Suara azan menggema dari meunasah (surau) di Gampong (desa-red) Lampeudeu Baroh, Kecamatan Pidie, Kabupaten Pidie memanggil jiwa-jiwa untuk bersujud.
Lantunannya menyentuh kesadaran kolektif tentang kewajiban, keikhlasan, dan tanggung jawab sosial. Ketika gema azan mereda, kehidupan pun bergerak. Di sudut gampong, sebuah dapur mulai menyala. Di sanalah ikhtiar sosial diterjemahkan menjadi kerja nyata Dapur SPPG Kadin Kabupaten Pidie.

Pagi belum benar-benar tinggi ketika aktivitas dapur dimulai. Kepulan uap dari panci-panci besar mengisi ruangan. Puluhan tangan bekerja tanpa jeda menyiangi sayur, membersihkan ikan, menakar nasi, hingga menyusun porsi makanan yang akan didistribusikan hari itu.

Di dapur sederhana ini, nilai ibadah dan kerja kemanusiaan bertemu. Hingga 26 Januari 2026, dapur ini telah melayani 2.693 penerima manfaat. Angka itu bukan sekadar statistik, melainkan potret ribuan anak sekolah, balita, ibu hamil, ibu menyusui, serta tenaga pendidik yang setiap hari menggantungkan asupan gizi pada keberlanjutan program ini.
Di balik operasional dapur, Ketua Kadin Kabupaten Pidie Muhammad SP menyebut roda layanan digerakkan oleh tiga orang SPPI, Kepala SPPG, akuntan, dan ahli gizi yang memastikan dapur berjalan sesuai standar. Mereka dibantu 47 relawan dapur, warga lokal yang bekerja sejak subuh hingga makanan terakhir dibagikan.

“Relawan dapur mendapat insentif harian antara Rp110.000 hingga Rp200.000 per orang,” ujar Muhammad SP, Selasa (27/1).
Namun dapur ini tidak hanya memberi makan ribuan perut. Ia juga menghidupkan denyut ekonomi rakyat di sekitarnya. Setiap hari, kebutuhan bahan pangan dalam jumlah besar membuat dapur SPPG menyerap pasokan pedagang sayur, ikan, dan telur dari pasar-pasar lokal.
Bagi Nurmala, pedagang sayur di Pante Teungoh,Kota Sigli, dapur SPPG adalah kepastian di tengah kerasnya hidup harian. “Dulu jualan tergantung ramai pasar. Sekarang hampir tiap pagi sayur habis. Ada pemasukan tetap,” katanya sambil merapikan dagangannya.
Di sudut lain pasar, Rahman, pedagang ikan, merasakan manfaat serupa. “Kalau dapur pesan, jumlahnya jelas. Kami tidak terlalu waswas ikan sisa,” ujarnya.
Sementara Fatimah, pedagang telur, menilai keberadaan dapur SPPG memberi napas panjang bagi usaha kecil.
“Telur hampir tiap hari diambil. Yang penting ada kepastian beli, usaha bisa jalan,” katanya.

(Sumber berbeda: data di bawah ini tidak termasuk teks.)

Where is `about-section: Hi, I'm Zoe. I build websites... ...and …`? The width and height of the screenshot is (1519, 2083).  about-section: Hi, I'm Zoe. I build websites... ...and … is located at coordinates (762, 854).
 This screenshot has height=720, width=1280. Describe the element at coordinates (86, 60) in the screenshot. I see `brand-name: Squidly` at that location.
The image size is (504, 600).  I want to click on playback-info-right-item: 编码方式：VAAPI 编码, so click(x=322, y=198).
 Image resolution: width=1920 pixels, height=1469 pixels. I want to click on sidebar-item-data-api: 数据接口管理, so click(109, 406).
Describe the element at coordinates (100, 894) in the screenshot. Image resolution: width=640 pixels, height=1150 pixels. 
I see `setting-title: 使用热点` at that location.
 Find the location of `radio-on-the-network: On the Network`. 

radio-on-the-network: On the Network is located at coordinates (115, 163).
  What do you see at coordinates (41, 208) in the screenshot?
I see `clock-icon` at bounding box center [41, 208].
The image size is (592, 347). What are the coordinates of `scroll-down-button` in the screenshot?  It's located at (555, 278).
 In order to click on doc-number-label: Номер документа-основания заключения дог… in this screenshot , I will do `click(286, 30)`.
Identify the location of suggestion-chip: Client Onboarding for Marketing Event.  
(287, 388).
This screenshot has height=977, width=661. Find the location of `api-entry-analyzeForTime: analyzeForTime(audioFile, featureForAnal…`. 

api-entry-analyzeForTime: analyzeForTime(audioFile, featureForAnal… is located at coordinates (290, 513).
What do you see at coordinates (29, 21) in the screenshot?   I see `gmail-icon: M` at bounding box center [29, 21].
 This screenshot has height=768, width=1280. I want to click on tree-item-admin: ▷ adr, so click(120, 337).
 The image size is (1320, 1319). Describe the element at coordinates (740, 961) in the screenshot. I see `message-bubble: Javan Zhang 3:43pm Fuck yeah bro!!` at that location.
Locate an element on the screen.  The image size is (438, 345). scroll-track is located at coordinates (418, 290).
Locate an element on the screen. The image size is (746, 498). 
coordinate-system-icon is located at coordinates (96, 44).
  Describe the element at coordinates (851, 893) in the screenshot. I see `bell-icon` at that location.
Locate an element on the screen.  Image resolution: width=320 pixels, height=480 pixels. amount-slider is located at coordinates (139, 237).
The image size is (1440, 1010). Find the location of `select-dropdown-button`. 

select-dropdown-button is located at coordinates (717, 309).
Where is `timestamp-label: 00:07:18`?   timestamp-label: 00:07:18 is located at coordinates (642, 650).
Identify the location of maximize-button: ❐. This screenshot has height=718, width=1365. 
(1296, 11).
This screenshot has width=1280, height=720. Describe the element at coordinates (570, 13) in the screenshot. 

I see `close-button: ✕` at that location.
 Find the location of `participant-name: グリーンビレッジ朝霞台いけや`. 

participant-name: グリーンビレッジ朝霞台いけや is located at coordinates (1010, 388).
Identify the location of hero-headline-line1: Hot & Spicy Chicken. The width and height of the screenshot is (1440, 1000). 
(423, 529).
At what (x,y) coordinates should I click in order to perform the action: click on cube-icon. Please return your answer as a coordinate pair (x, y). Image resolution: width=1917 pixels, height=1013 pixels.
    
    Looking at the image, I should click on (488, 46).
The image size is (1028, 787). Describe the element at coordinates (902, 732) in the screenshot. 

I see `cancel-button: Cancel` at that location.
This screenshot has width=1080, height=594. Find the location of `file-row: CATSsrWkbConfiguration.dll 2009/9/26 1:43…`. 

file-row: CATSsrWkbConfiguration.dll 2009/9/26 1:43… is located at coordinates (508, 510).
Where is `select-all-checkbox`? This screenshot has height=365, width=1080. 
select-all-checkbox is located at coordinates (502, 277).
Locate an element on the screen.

Dari dapur inilah uang berputar. Dari relawan ke pedagang, dari pedagang ke pasar, dari pasar ke rumah tangga. Program pemenuhan gizi yang lahir dari kebijakan sosial perlahan menjelma menjadi mesin ekonomi mikro di tingkat gampong.
Namun di balik kepulan asap dapur dan piring-piring yang terisi, ada pekerjaan rumah yang tidak kecil. Dengan skala penerima ribuan orang, keberlanjutan anggaran, transparansi pengelolaan, dan konsistensi distribusi menjadi kunci.
Tanpa itu, dapur bisa dingin, dan denyut ekonomi yang baru tumbuh bisa kembali melemah. Untuk saat ini, Dapur SPPG Kadin Kabupaten Pidie masih menyala.

Azan dari meunasah tetap memanggil. Dapur tetap mengepul dan di antara panggilan sujud dan kerja sosial, harapan ribuan warga Pidie terus dihidupkan setiap hari, dari dapur rakyat ini.